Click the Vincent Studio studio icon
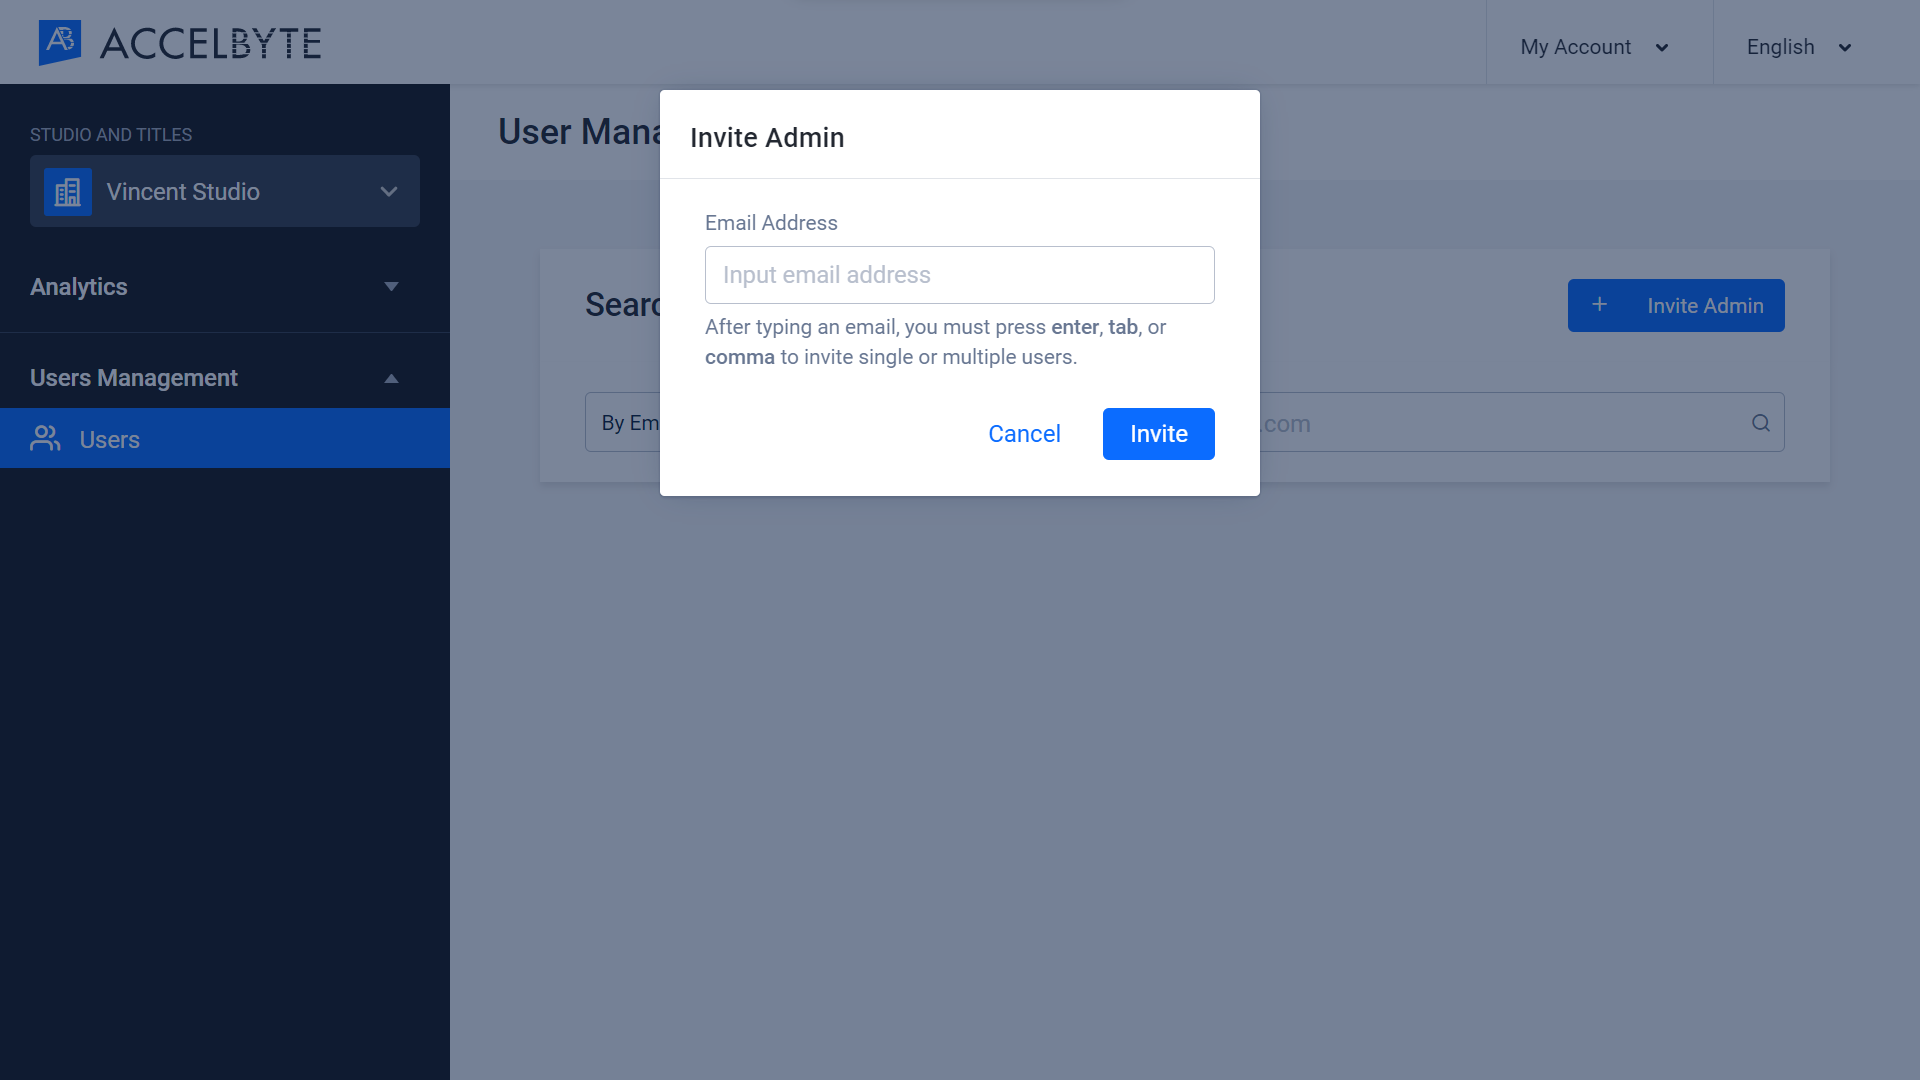This screenshot has height=1080, width=1920. pyautogui.click(x=67, y=191)
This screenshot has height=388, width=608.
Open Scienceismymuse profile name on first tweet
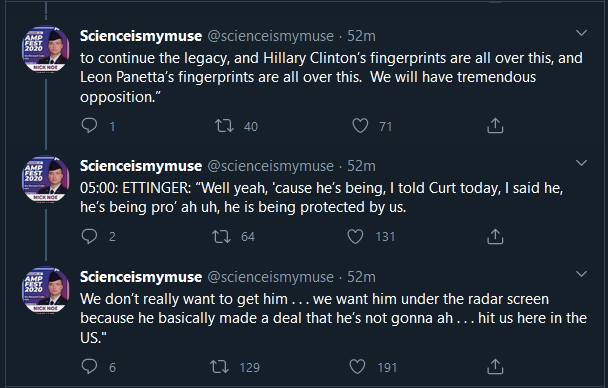tap(141, 36)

- Description of the task: Return every line of the data above as a JSON list of strings, one string per line, with blank lines and pictures left out.

- Exercise output:
[
  "Click the Vincent Studio studio icon",
  "This screenshot has height=1080, width=1920. pyautogui.click(x=67, y=191)",
  "This screenshot has height=388, width=608.",
  "Open Scienceismymuse profile name on first tweet",
  "tap(141, 36)"
]